Richard Escobedo of Teens in Tech spoke about his interest in entrepreneurship from age of seven until his present age of fourteen. He learned to be resourceful, seek help when necessary and to persevere. He started a podcast for teens and uses Twitter, WordPress, Apple and Final Cut Express video. Beyond technology he plays football and the violin.

Courtney Macavinta of Respectrx moderated the Teen Entrepreneurs with Drew Levine, Shooby Kumar and Daniel Brusilovsky. One factor in becoming a young entrepreneur is growing up in a family that values technology and entrepreneurship. They see lower barriers of entry in starting a business, with a great demand for video content.
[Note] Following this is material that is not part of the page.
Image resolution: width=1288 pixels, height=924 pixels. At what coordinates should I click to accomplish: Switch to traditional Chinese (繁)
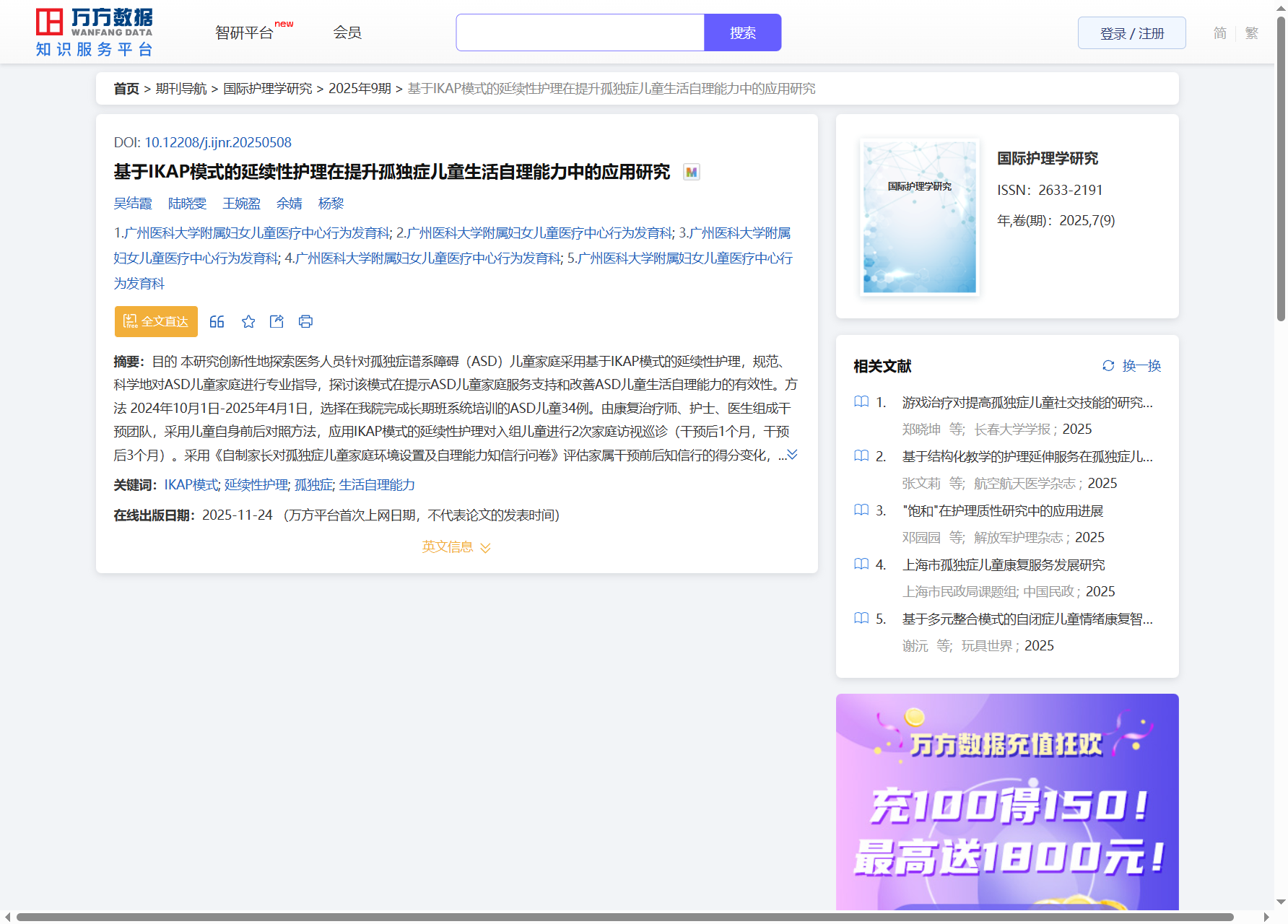1252,33
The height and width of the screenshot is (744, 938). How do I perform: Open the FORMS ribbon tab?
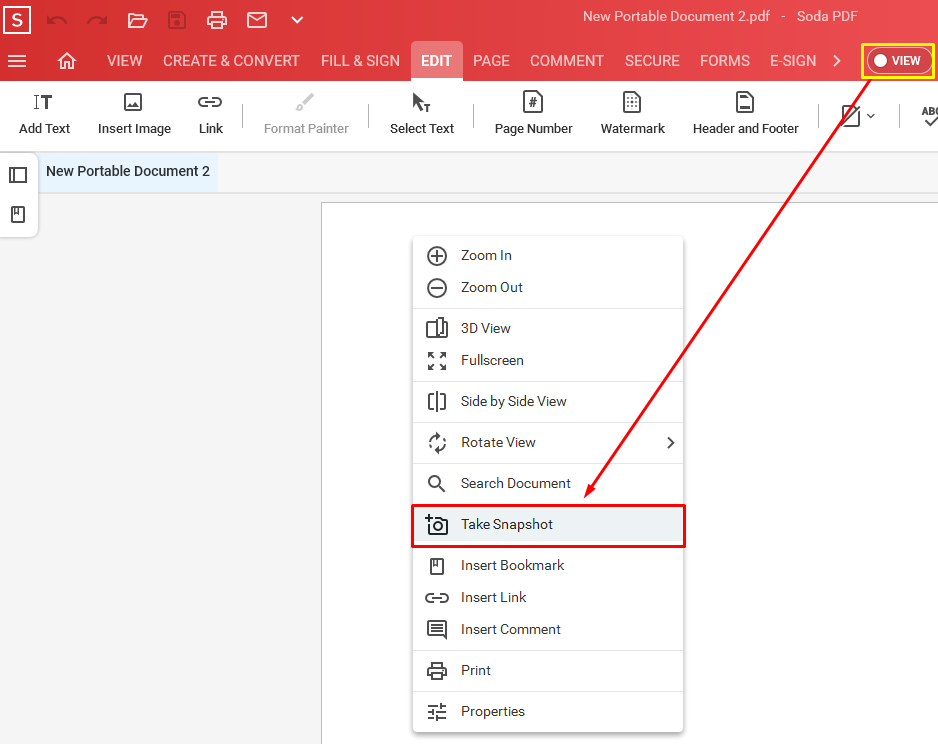(x=724, y=60)
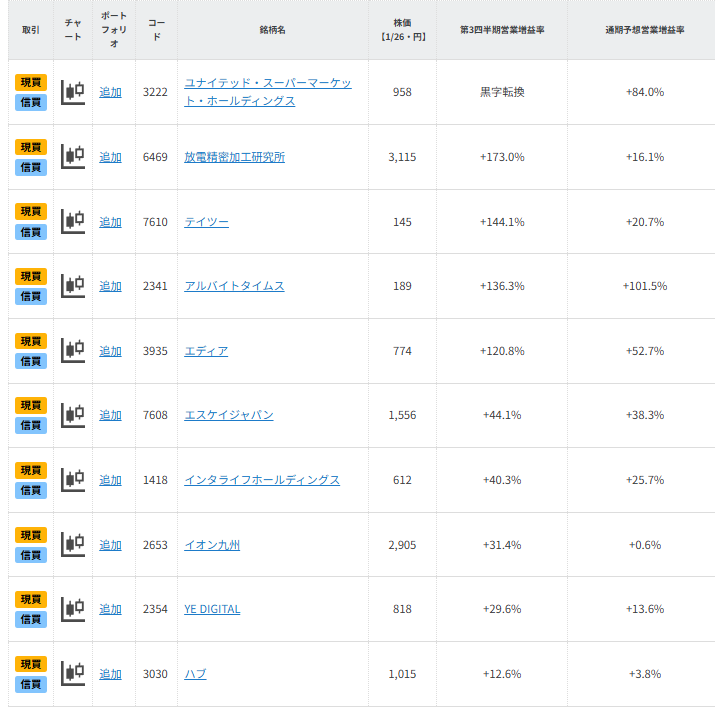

Non-profits are inspiring teens too. Whitney Smith talked about the Girls for a Change that uses technology to build networks for girls in poor neighborhoods. Elizabeth Stock of Computers for Youth spoke of making learning fun and relevant in ways outside traditional education. Joel Franusic and Adam Smith of SuperHappyDevHouse invited teens to their big open source event at Sun Microsystems Menlo Park campus the next weekend.